Há 4 anos atrás, um grupo de rimadores do ABC, que reunia-se ocasionalmente pela região para trocar ideias e fazer batalhas de rimas, decidiu começar algo diferente. Inspirados em eventos como a Batalha da Santa Cruz de São Paulo e a Batalha da Central de Diadema, iniciaram a BATALHA DA MATRIX. O nome é um trocadilho com a localização do evento, que ocorre na praça da Igreja Matriz de São Bernardo do Campo/SP.

A Batalha já passou de sua 200ª edição, indo para 4 anos, com um público que pode ultrapassar 300 pessoas. Por ela passaram inúmeros MCs. É o ponto de encontro de vários artistas do Hip Hop da região e também de outros locais do Estado e até do país. Sua existência possibilitou a criação de inúmeros grupos de rap locais, com o encontro entre MCs e beatmakers. Também foi a inspiração de muitas outras batalhas que hoje se alastram pela região, sendo um total de quase 30.

Porém, nem tudo são flores. A Batalha está de pé, mas desde seu início sofre repressão policial da Polícia Militar e Guarda Civil Municipal. Tanto a antiga prefeitura de Luiz Marinho do PT, como a atual de Orlando Morando do PSDB, estiveram longe de facilitar a vida para a batalha. São diversos os casos em que a PM atirou bombas de gás e balas de borracha nos participantes, além de recorrentes intimidações policiais.

Agora o Condepe (Conselho Estadual de Defesa dos Direitos da Pessoa Humana/SP) iniciou a investigação da repressão às Batalhas de Rap do ABC, embora ela já ocorra há muito tempo. Assim como historicamente ocorre com as rodas de capoeira, jongo, as religiões de matriz africana, os bailes soul na ditadura, ou o simples fato de haver alguns negros reunidos numa praça, não seria diferente com essa manifestação do movimento Hip Hop num país em que o racismo é próprio do Estado.

Mas seria o Hip Hop parte da cultura negra?

Essa pergunta tem sua razão de ser. Existem rappers, grafiteiros, B-Boys e DJs brancos. Por outro lado, a classificação do Hip Hop, portanto das Batalhas de Rap, como parte da cultura negra recebeu uma boa explicação pelo rapper Coruja em entrevista:


Como parte da cultura negra, o rap sempre denunciou o racismo, as desigualdades sociais e a violência da polícia em nosso país. As referências neste sentido não faltam.

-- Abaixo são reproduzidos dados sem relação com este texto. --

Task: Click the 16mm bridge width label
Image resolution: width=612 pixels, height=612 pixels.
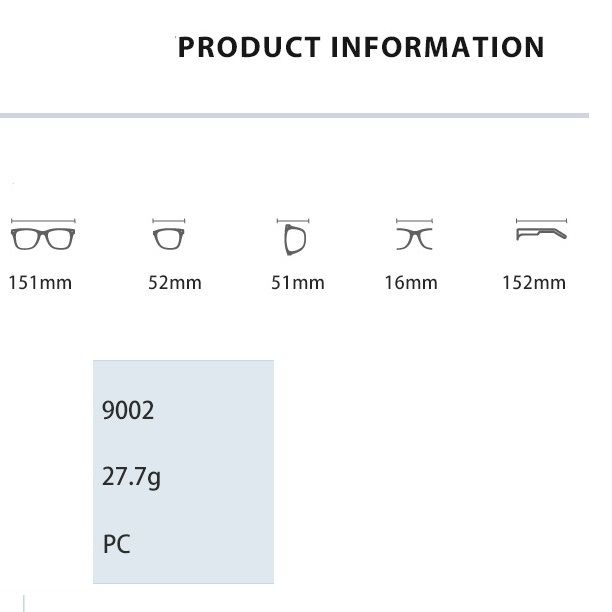Action: (x=411, y=283)
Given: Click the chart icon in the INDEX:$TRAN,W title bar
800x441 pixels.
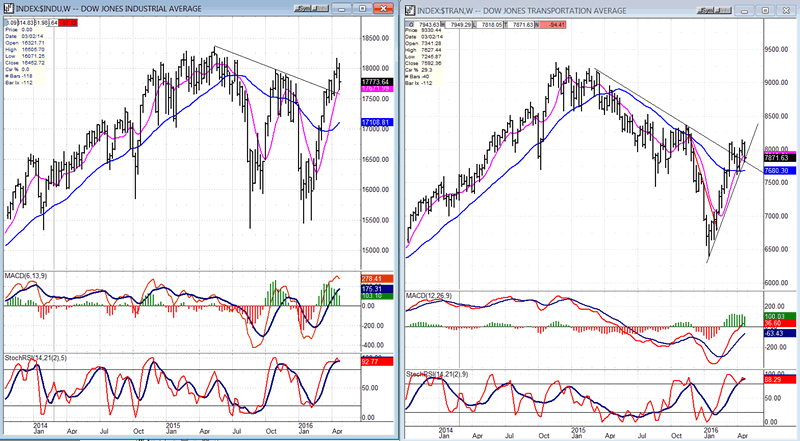Looking at the screenshot, I should (408, 9).
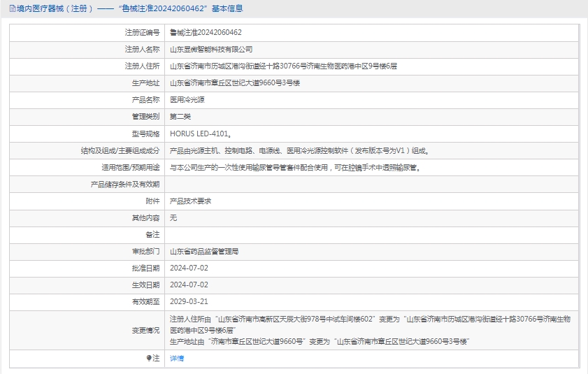Screen dimensions: 588x374
Task: Select product name 医用冷光源
Action: (x=187, y=100)
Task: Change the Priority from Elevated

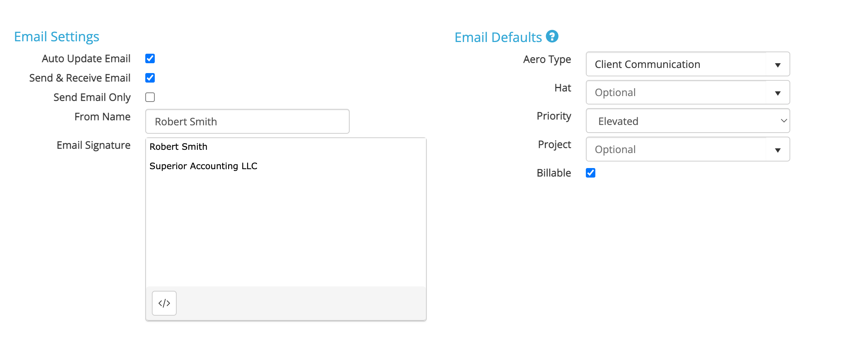Action: coord(686,121)
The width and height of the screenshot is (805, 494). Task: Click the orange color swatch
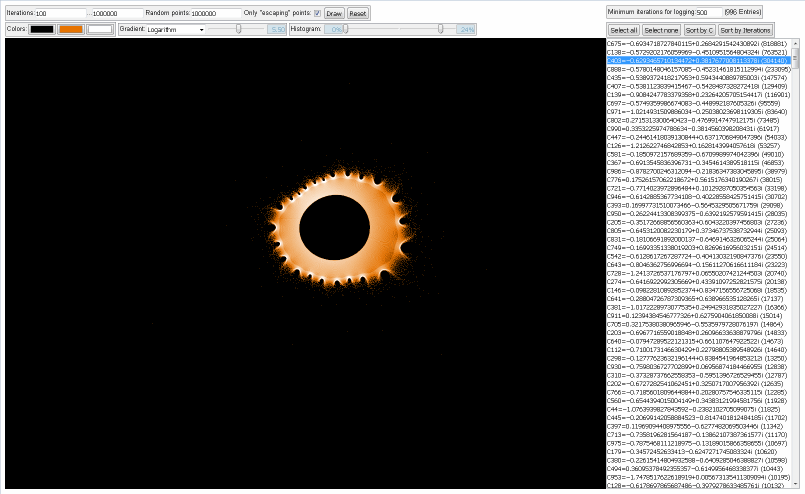(71, 30)
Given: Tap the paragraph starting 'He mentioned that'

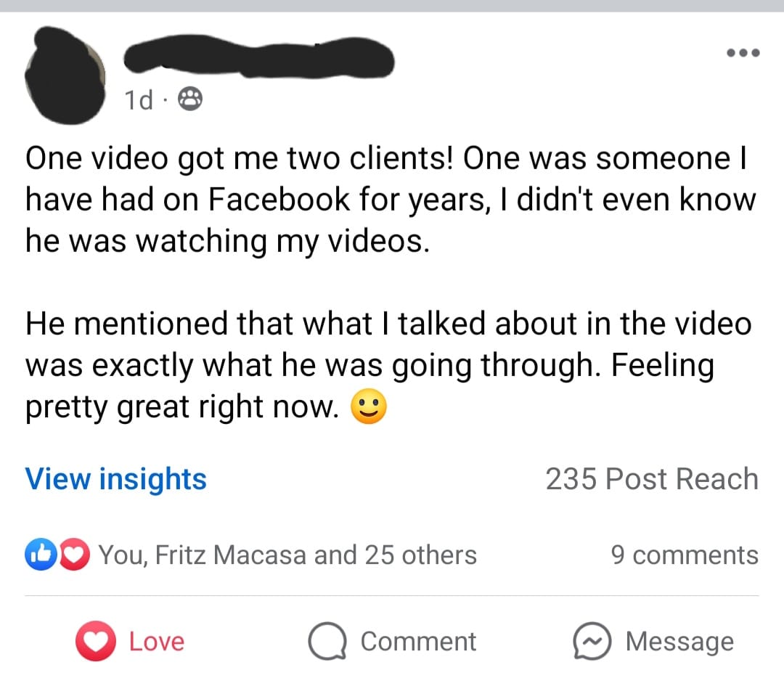Looking at the screenshot, I should 388,366.
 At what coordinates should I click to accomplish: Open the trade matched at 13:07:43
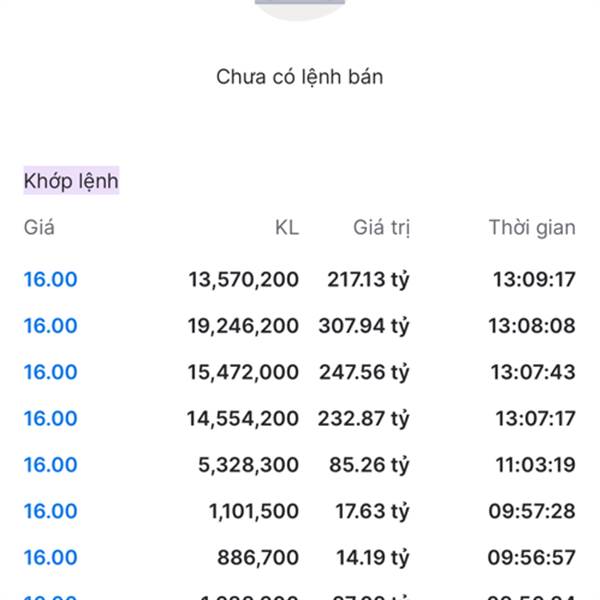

O ritmo inspirou e inspira milhões pelo mundo, que passam a adotar a identidade negra a partir de sua referência. É um símbolo de resistência. Não por acaso grandes artistas são perseguidos, como foi Tupac, como é recentemente o rapper dos EUA Joe Cole com a invasão da Swaat a seu estúdio, como foi processado o grupo Facção Central no Brasil etc.

A cultura negra é perseguida por estarmos num país construído sob o signo do racismo. Toda e qualquer manifestação pode ser criminalizada, especialmente aqui por colaborar com o fortalecimento da identidade negra, que logo impulsiona a luta contra o racismo. Fomos construídos sob o mito da democracia racial, que diz que os negros no Brasil não são negros, o que torna essa luta mais difícil.

Foto: Batalha da Matrix

A repressão não derrotou a resistência

Muitas são as histórias de repressão à batalha, mas algumas ficaram mais à mostra. Ainda em 2015, a polícia militar dispersou a batalha, gerando uma ampla repercussão na mídia local e dentre diversos movimentos sociais, que apoiaram sua resistência. Já no início de 2016, com bombas de gás e balas de borracha, a batalha foi novamente dispersada pela PM, com apoio da GCM, gerando repercussão dentro do rap brasileiro com a manifestação de rappers conhecidos, como Kascão, do Trilha Sonora do Guetto, e chamou atenção até mesmo da grande mídia, com uma reportagem no jornal SPTV.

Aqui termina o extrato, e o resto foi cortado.